Instructions for the task. Please update the data below by replacing each "GUI agent" with "desktop agent" and leaving everything else unchanged.

───── The input

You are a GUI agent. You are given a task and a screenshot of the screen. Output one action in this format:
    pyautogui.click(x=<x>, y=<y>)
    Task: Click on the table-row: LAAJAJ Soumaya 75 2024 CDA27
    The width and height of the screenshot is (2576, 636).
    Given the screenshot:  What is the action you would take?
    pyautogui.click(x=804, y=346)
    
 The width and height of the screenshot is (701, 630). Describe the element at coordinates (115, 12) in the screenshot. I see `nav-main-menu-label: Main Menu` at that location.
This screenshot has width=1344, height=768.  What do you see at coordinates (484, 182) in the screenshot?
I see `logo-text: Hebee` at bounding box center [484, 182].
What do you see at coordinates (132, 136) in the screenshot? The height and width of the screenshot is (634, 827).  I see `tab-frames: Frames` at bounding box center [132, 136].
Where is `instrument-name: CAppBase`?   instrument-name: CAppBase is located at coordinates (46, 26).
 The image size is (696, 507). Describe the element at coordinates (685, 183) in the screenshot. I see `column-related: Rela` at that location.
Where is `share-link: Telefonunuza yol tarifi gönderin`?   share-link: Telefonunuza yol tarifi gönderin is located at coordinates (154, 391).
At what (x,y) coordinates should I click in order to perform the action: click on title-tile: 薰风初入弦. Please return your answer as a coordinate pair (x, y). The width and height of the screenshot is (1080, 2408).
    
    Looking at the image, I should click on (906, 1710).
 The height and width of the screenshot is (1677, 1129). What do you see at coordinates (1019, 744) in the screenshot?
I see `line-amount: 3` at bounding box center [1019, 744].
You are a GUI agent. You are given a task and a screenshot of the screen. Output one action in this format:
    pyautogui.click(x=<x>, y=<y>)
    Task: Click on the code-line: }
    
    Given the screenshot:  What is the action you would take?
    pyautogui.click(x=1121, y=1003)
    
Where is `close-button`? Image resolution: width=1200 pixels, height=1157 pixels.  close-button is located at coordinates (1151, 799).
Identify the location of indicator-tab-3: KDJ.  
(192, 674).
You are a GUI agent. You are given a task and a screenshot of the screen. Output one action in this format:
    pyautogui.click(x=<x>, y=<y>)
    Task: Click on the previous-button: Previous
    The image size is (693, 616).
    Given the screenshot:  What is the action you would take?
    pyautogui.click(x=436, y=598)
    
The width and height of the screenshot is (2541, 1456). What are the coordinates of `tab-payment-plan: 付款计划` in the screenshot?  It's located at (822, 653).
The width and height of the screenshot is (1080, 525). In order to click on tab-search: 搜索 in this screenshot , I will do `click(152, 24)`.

──────────

Reply.
You are a desktop agent. You are given a task and a screenshot of the screen. Output one action in this format:
    pyautogui.click(x=<x>, y=<y>)
    Task: Click on the table-row: LAAJAJ Soumaya 75 2024 CDA27
    The width and height of the screenshot is (2576, 636).
    Given the screenshot:  What is the action you would take?
    pyautogui.click(x=804, y=346)
    
 The width and height of the screenshot is (701, 630). Describe the element at coordinates (115, 12) in the screenshot. I see `nav-main-menu-label: Main Menu` at that location.
This screenshot has width=1344, height=768.  What do you see at coordinates (484, 182) in the screenshot?
I see `logo-text: Hebee` at bounding box center [484, 182].
What do you see at coordinates (132, 136) in the screenshot? The height and width of the screenshot is (634, 827).  I see `tab-frames: Frames` at bounding box center [132, 136].
Where is `instrument-name: CAppBase`?   instrument-name: CAppBase is located at coordinates (46, 26).
 The image size is (696, 507). Describe the element at coordinates (685, 183) in the screenshot. I see `column-related: Rela` at that location.
Where is `share-link: Telefonunuza yol tarifi gönderin`?   share-link: Telefonunuza yol tarifi gönderin is located at coordinates (154, 391).
At what (x,y) coordinates should I click in order to perform the action: click on title-tile: 薰风初入弦. Please return your answer as a coordinate pair (x, y). The width and height of the screenshot is (1080, 2408).
    
    Looking at the image, I should click on (906, 1710).
 The height and width of the screenshot is (1677, 1129). What do you see at coordinates (1019, 744) in the screenshot?
I see `line-amount: 3` at bounding box center [1019, 744].
You are a desktop agent. You are given a task and a screenshot of the screen. Output one action in this format:
    pyautogui.click(x=<x>, y=<y>)
    Task: Click on the code-line: }
    
    Given the screenshot:  What is the action you would take?
    pyautogui.click(x=1121, y=1003)
    
Where is `close-button`? Image resolution: width=1200 pixels, height=1157 pixels.  close-button is located at coordinates (1151, 799).
Identify the location of indicator-tab-3: KDJ.  
(192, 674).
You are a desktop agent. You are given a task and a screenshot of the screen. Output one action in this format:
    pyautogui.click(x=<x>, y=<y>)
    Task: Click on the previous-button: Previous
    The image size is (693, 616).
    Given the screenshot:  What is the action you would take?
    pyautogui.click(x=436, y=598)
    
The width and height of the screenshot is (2541, 1456). What are the coordinates of `tab-payment-plan: 付款计划` in the screenshot?  It's located at (822, 653).
The width and height of the screenshot is (1080, 525). In order to click on tab-search: 搜索 in this screenshot , I will do `click(152, 24)`.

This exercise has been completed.